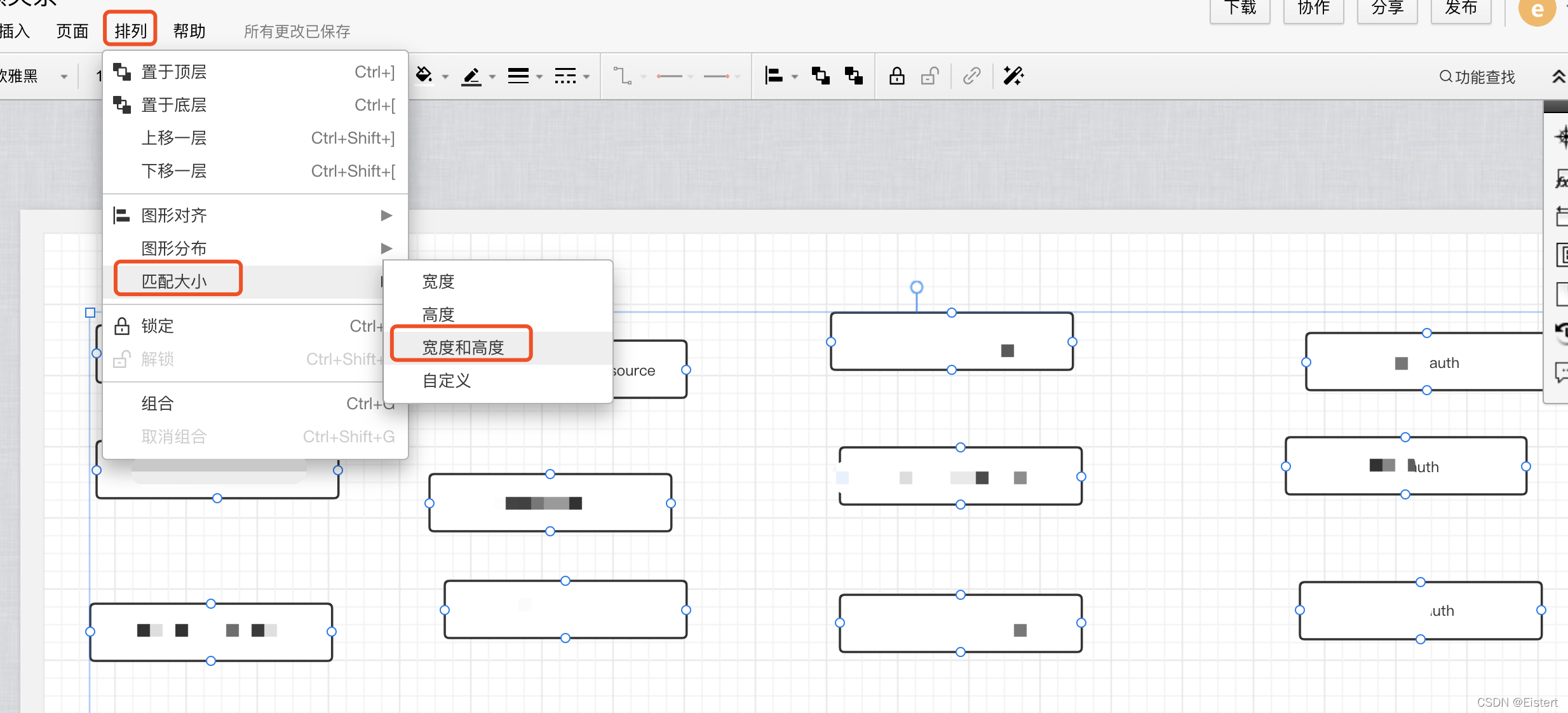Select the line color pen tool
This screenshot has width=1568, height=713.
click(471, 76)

________________________

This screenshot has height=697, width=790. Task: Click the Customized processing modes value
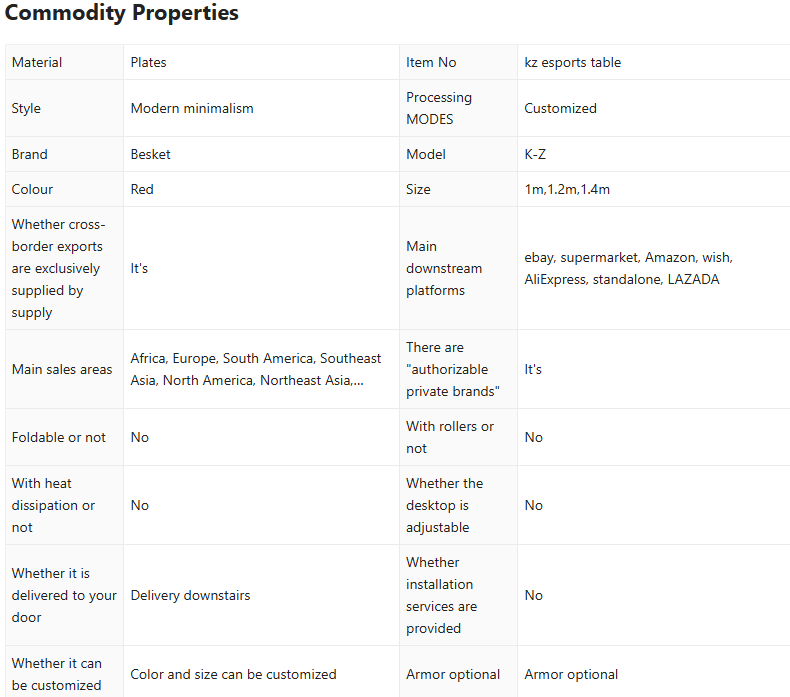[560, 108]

________________________

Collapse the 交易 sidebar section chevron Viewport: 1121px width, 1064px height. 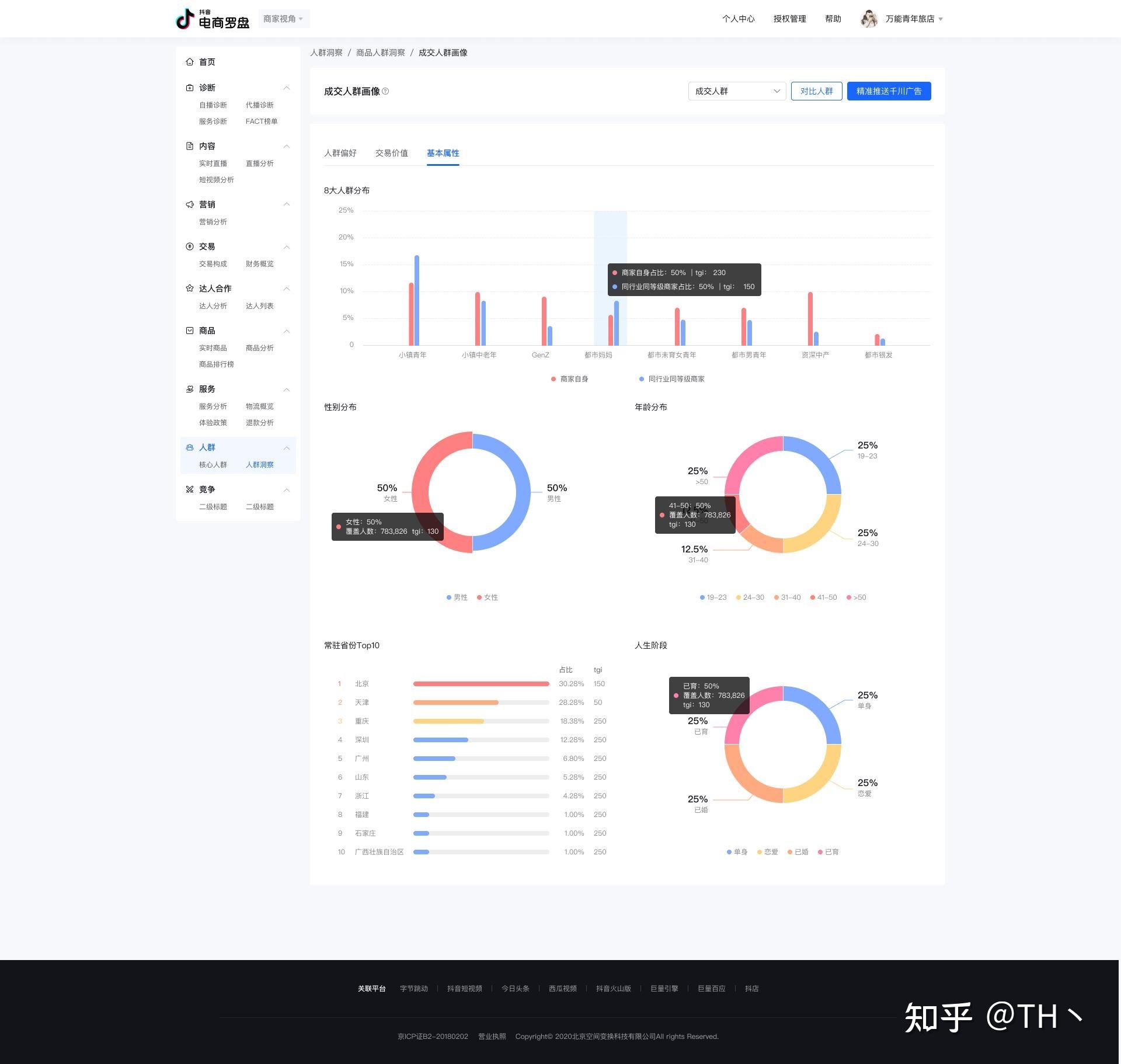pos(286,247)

________________________

• _Short problem_
Pick out and copy each line of the data above that contains the string "This". Treat uppercase and lowercase letters as different.

• _Exercise solution_
This screenshot has width=1568, height=713.
This screenshot has height=697, width=790. Task: Click the Customized processing modes value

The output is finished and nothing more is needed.